Kalanikaumakaowākea (or Kalanikaumaka-o-Wākea) was an Aliʻi nui of the island of Maui in ancient Hawaii. He was named after the god called Wākea, who is the Sky father in Hawaiian religion and mythology.

Family 
Kalanikaumakaowākea was the son of the Aliʻi Kauhiakama and his wife, Queen Kapukini III (daughter of Chief Makakaualiʻi); however, some accounts have him the piʻo (the sacred child of the siblings) son of Kauhiakama and his sister Piʻilanikapo. He was a member of the Paumakua dynasty.

Kalanikaumakaowākea married a woman named Kekaikuihala (Kaneakaula), whose parents were Chief Kuhinahinau of Kawaihae and his wife Keakahiwaʻakama.
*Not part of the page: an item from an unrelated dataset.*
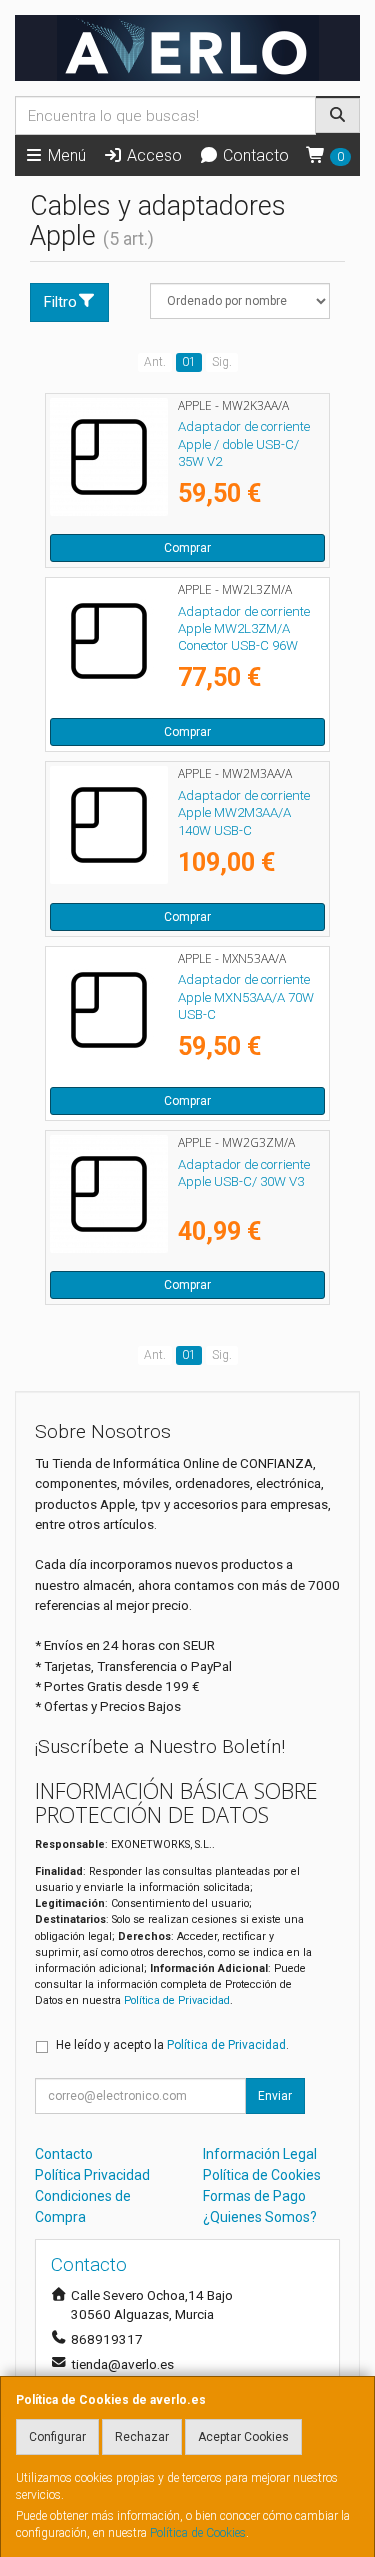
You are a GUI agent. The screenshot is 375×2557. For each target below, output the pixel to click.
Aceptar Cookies (243, 2437)
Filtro (60, 302)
These are the children of Kalanikaumakaowākea and Kekaikuihala:
Piʻilaniwahine II, mother of Queen Lonomaʻaikanaka
King Lonohonuakini of Maui, named after Lono
Kalanikauanakikilani

Kalanikaumakaowākea also had a second wife named Makakuwahine (wahine = "woman"), who was the daughter of Kanelaʻaukahi and Kamaka, of the Keaunui-a-Maweke-Laakona family. With Makaku, Kalanikaumakaowākea had a son named ʻUmi-a-Liloa II. Another son named Kauloaiwi has an unknown mother.